Congo-Brazzaville/Coopération Congo-Guinée Bissau : « le confinement n’allait pas m’empêcher de venir voir mon père », dixit Umaro Sissoco Embaló

Congo-Brazzaville/Coopération Congo-Guinée Bissau : « le confinement n’allait pas m’empêcher de venir voir mon père », dixit Umaro Sissoco Embaló

16 juin 2020 0 Par Grandjournalcd.net

Le chef de l’Etat Bissau-guinéen, Umaro Sissoco Embaló, vient d’effectuer une visite de travail de 48 heures à Brazzaville, en République du Congo.

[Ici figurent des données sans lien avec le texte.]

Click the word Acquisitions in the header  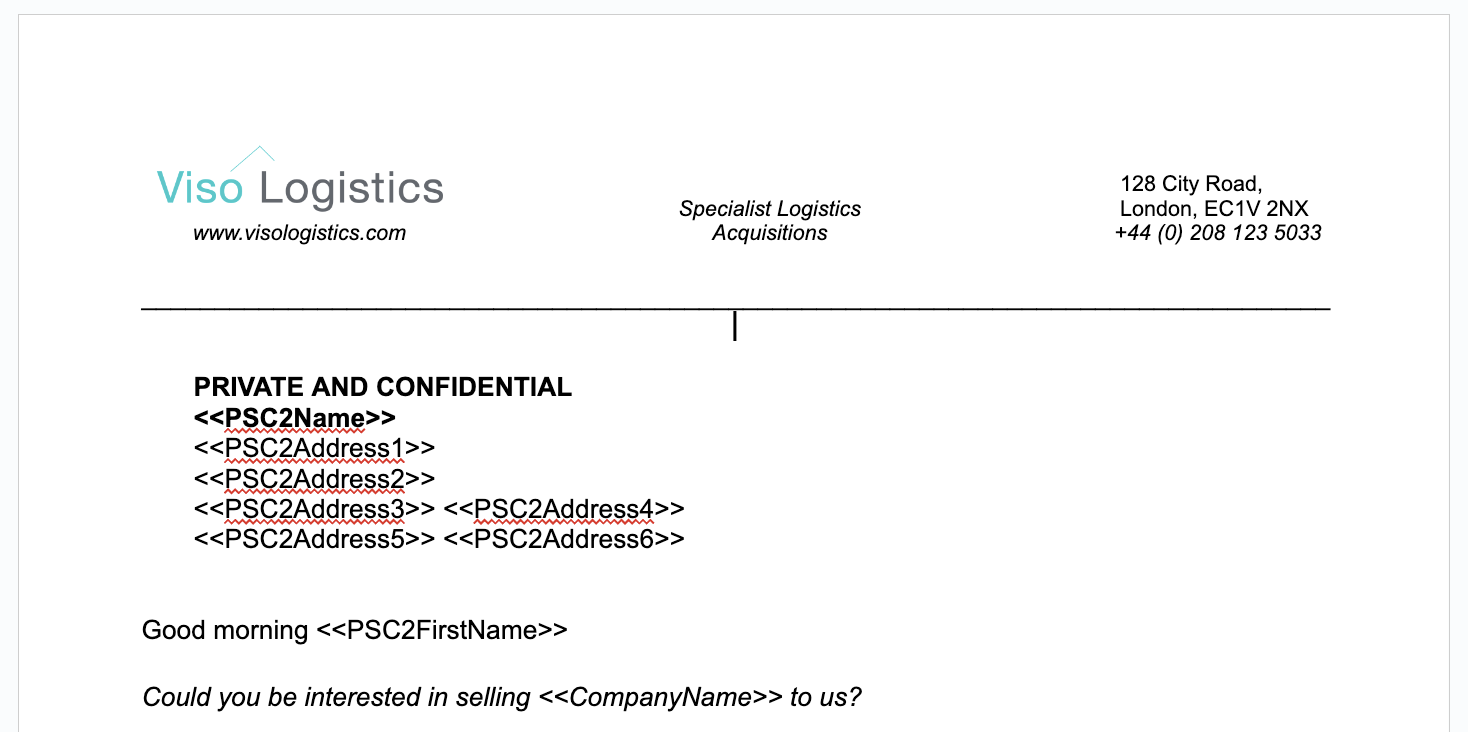(769, 233)
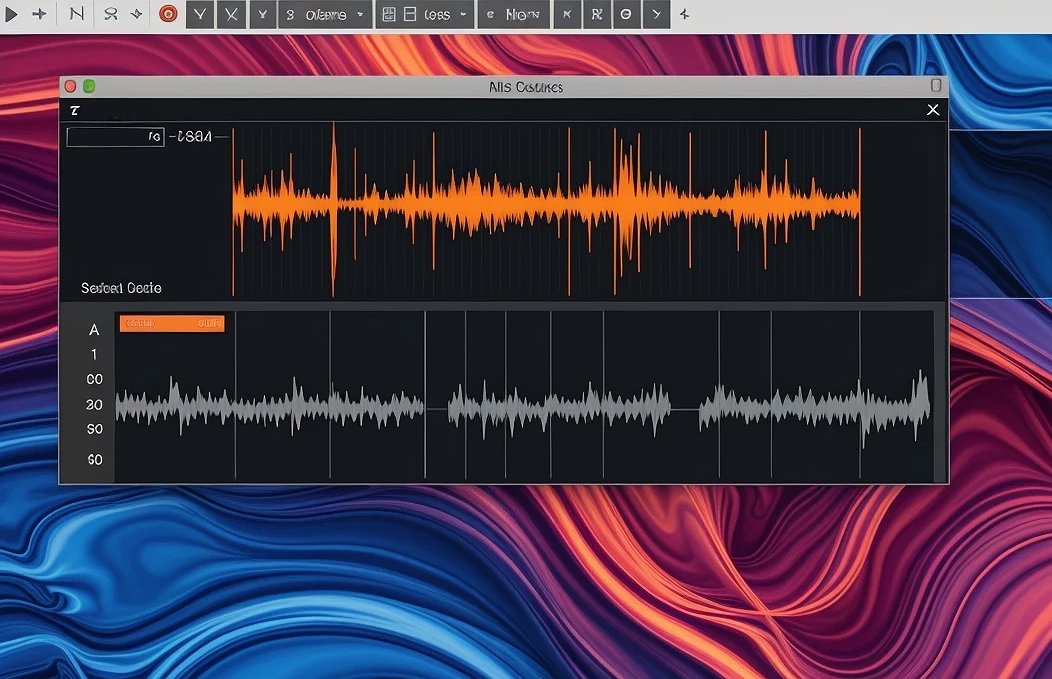Expand the dropdown arrow next to the layout icons
1052x679 pixels.
pyautogui.click(x=463, y=15)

Avant de regagner son pays, au micro de la presse, il a remercié le président Denis Sassou-N’Guesso pour sa contribution au processus électoral en Guinée Bissau, tout en précisant ses axes de travail.
 
Arrivée à Brazzaville, ce lundi 15 juin 2020, au crépuscule, président Umaro Sissoco Embaló a eu des entretiens en tête-à-tête avec son homologue congolais, Denis Sassou-N’Guesso, qu’il appelle par papa. « Ce n’est pas le confinement qui allait m’empêcher de venir voir mon père. » Pouvait-il s’exclamer au micro de la presse.
 
Le président Denis Sassou-N’Guesso a joué un rôle majeur entre les deux tours de l’élection présidentielle en Guinée Bissau, en évitant tout recours à la violence au terme de ce processus. C’est dans ce sens, qu’il a tenu à faire le déplacement de Brazzaville pour venir remercier le chef de l’Etat congolais qui s’était pleinement investi pour l’aboutissement du processus électoral dans son pays.
 
Le mandat sous le signe de la lutte contre la corruption
 
Répondant, par ailleurs, aux questions des journalistes, Umaro Sissoco Embaló a déclaré « placer son mandat sous le signe de la lutte contre la corruption qu’il qualifie « de fléau à combattre ». De cette manière des ressources utiles à l’Etat pourront être générées. « Le procureur que j’ai nommé a fixé 90 jours à toute personne ayant pris de manière illicite un bien public de le rendre. » A soutenu le président Bissau-guinéen avant d’ajouter « Et des gens ont commencé à rendre cela au trésor d’Etat ».
 
Dans le dessein de promouvoir la démocratie dans son pays, Umaro Sissoco Embaló entend lutter aussi contre le népotisme. Le président Bissau guinéen, poursuivant ses propos, a fait savoir que la question sur la lutte contre la pandémie à coronavirus a été aussi abordée avec le président Denis Sassou-N’Guesso. Aussi a-t-il présenté la stratégie de lutte contre cet ennemi invisible mise en place dans son pays. « Nous avons créé le haut-commissariat pour combattre la COVID 19 », qui dépend directement du chef de l’Etat pouvait-il faire observer tout en ajoutant que « La Guinée Bissau est parmi les pays qui a commencé à mettre les gens en quarantaine et de combattre le COVID en zone CEDEAO »
 
« On vit avec la maladie, sans alarmisme. »
 
De ce point de vue, la Guinée Bissau, pouvait-il renchérir, a mis en place des structures pour réaliser les tests PCR et des tests rapides, y compris dans les zones rurales. A ce jour, ce pays a enregistré 15 décès, plus de 200 guérisons pour plus de mille cas testés positifs, en majorité importés. A partir du 1er juillet ce pays préconise ouvrir ses frontières terrestres et aériennes. « On vit avec la maladie, sans alarmisme. » A martelé le président Bissau-guinéen.
 
Au sujet du Covid organics malgache, le président guinéen a confirmé son efficacité : « Il y a des gens qui l’ont pris on a fait le test PCR c’était négatif. Des gens malades de COVID ont pris ce produit sans prendre un autre médicament, ont été déclarés guéris après trois tests. « C’est autant vous dire que ce médicament fonctionne très bien, comme dans beaucoup de pays, tel le Tchad, Abu-Dhabi…» pouvait conclure Umaro Sissoco Embaló.
 
Sur l’élaboration de la nouvelle constitution à la demande de la CEDEAO, le président Bissau-guinéen a signifié que la mise en place de la commission des juristes pour la rédaction de la nouvelle constitution. Dans deux mois, cette constitution sera prête » a-t-il conclu, levant ainsi l’équivoque sur les particularités de cette nouvelle loi fondamentale.  
 
Agé de 48 ans, Umaro Sissoco Embaló, a remporté, le 29 décembre 2019, le second tour de la présidentielle en Guinée-Bissau, avec 53,55% des suffrages exprimés.